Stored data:
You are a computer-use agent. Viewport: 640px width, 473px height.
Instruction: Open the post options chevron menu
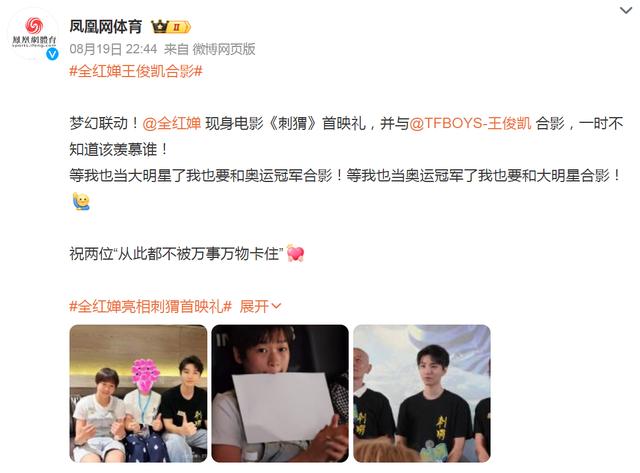[626, 10]
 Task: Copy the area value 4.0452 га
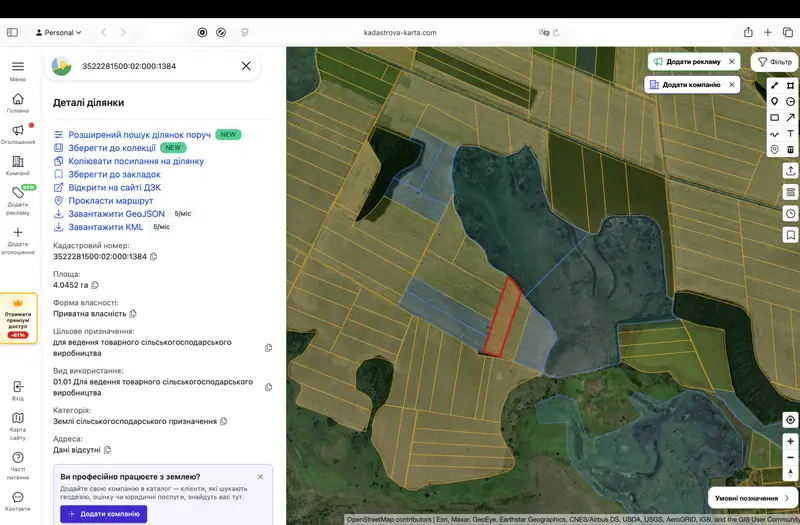point(95,285)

TASK OBJECTIVE:
With images omitted, output the data exactly as given.

YOUR SOLUTION:
You are a computer-use agent. Viewport: 640px width, 473px height.
Instruction: Open the post options chevron menu
[626, 10]
 Task: Copy the area value 4.0452 га
point(95,285)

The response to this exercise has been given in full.